Sometimes I wonder what used to go on in the space in my brain that anxiety now occupies. My theory is that it was where daydreams existed. When you are in the clutches of anxiety you have no space for daydreaming because every bit of you is focused on the anxiousness and the feelings it causes and the racing thoughts. I think I used to be cleverer and funnier and definitely more loving and caring, and generally a better person before my anxiety took hold, because I had more brain space for all of those things. This makes me really sad.

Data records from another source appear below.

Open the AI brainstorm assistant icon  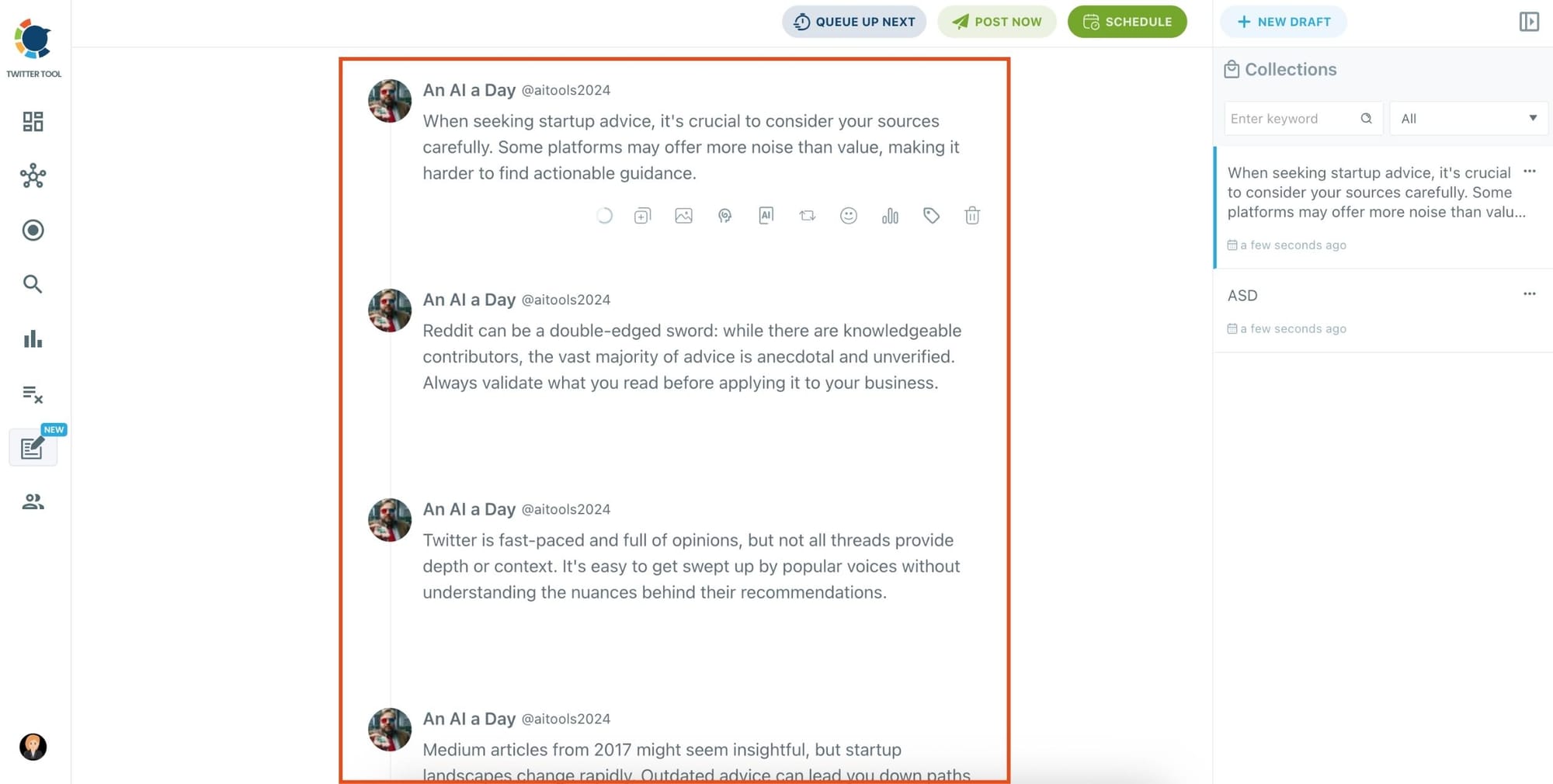(x=725, y=216)
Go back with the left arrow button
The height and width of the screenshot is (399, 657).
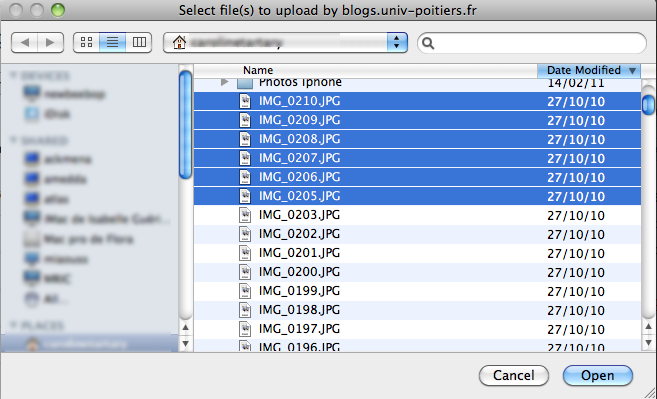(24, 42)
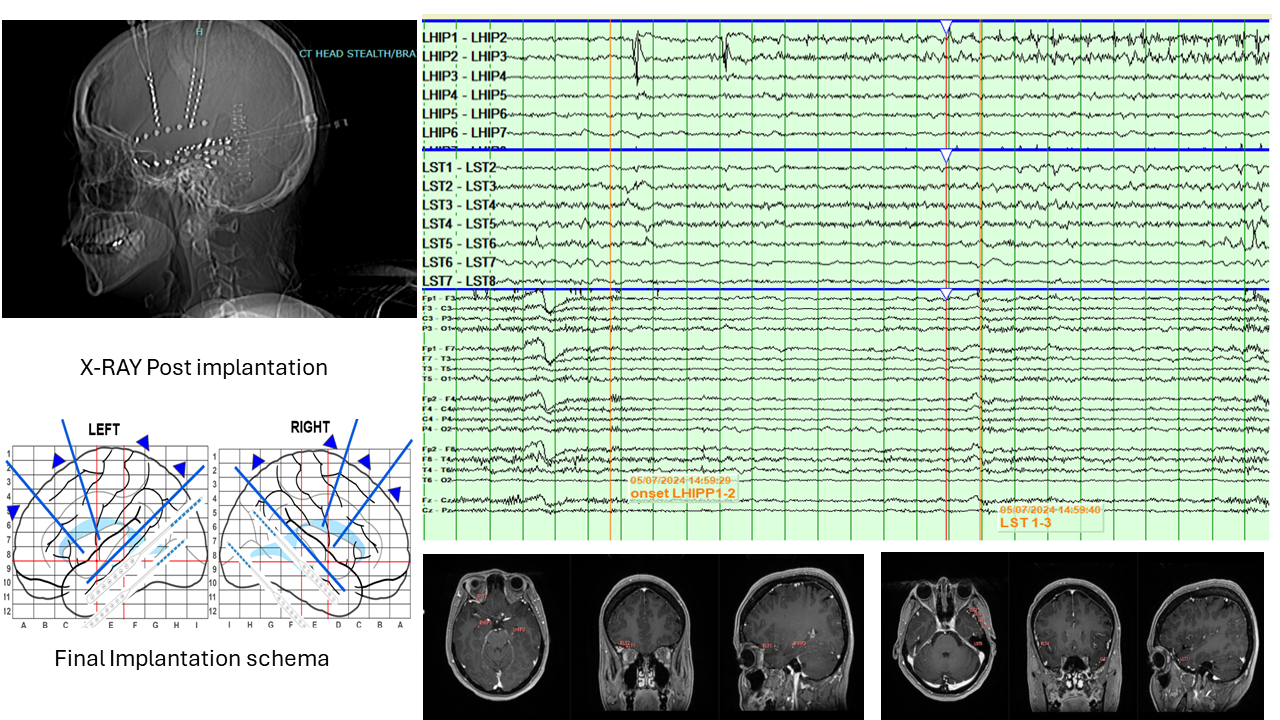The width and height of the screenshot is (1280, 720).
Task: Select the LHIP1 - LHIP2 channel label
Action: [464, 38]
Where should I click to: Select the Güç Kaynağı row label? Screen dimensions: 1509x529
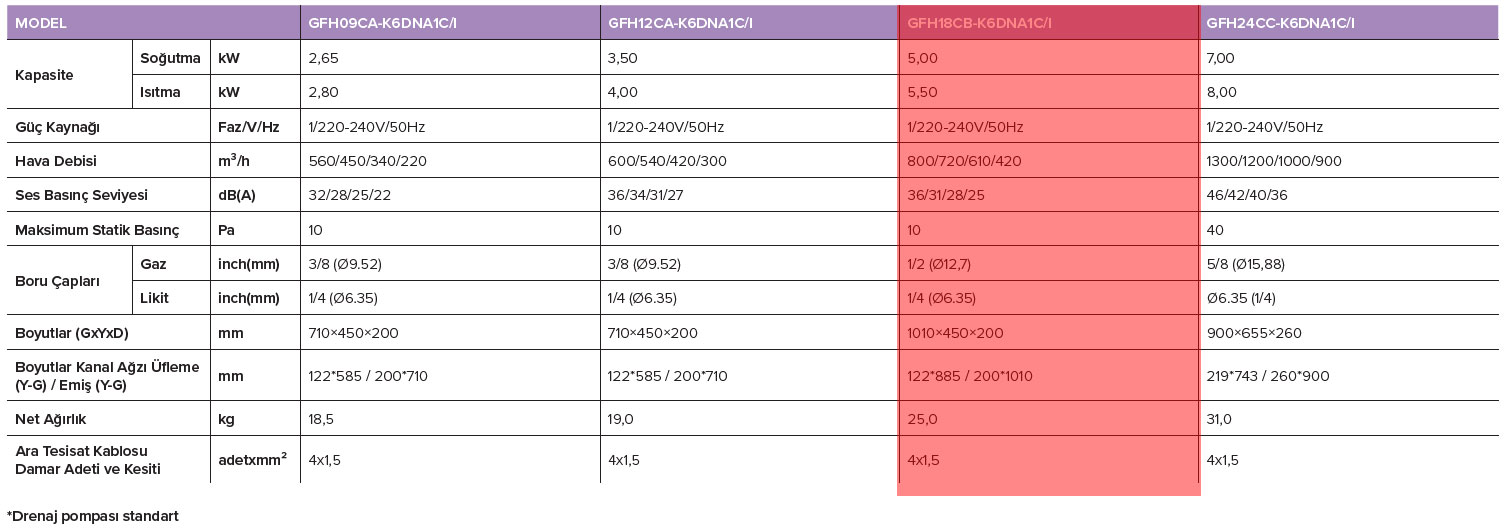point(57,127)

I absolutely LIVE for the moments that I’m so engrossed in something that I forget my anxiety and it actually shuts up. If it’s something engaging enough then my mind will go quiet and I’ll actually just enjoy myself. It’s like it has to be interesting enough that all of my brain stops multi-tasking and pays full attention. I remember one of the first times it happened; me and my boyfriend had got a bit obsessed with Kirstie Allsopp’s ‘Home Made Homes’ and we were making homemade Christmas candles and decorating the jars with tissue paper (a completely cool thing for two 22 / 21 year olds to be doing of an evening…). I was with my favourite person in the world, doing something arts and crafty, which I love, and we were busy laughing at the fact that we were making things that a toddler would be proud of, whilst actually really enjoying making them, and I realised that for a few minutes I had completely forgotten about the anxiety. It’s like it had evaporated and my head felt emptier and quieter. Granted that the second I noticed its absence it came back like “HIYA IM BAAAAAAACK DID YOU MISS ME?!” but that was one of the first times it had left me in weeks, and it helped convinced me that I hadn’t completely lost it (FYI, our friends thought that we’d both lost it because we’d spent our evening making homemade Christmas decorations, but I was well proud of my tissue paper robin candle jar so there). These moments ‘sans anxiety’ happen more and more frequently as you get the hang of noticing anxiety’s tricks and symptoms and are able to turn your attention back to the world around you. As you learn to manage your anxiety it’s completely possible to live a (cliché alert) happy and ‘normal’ life.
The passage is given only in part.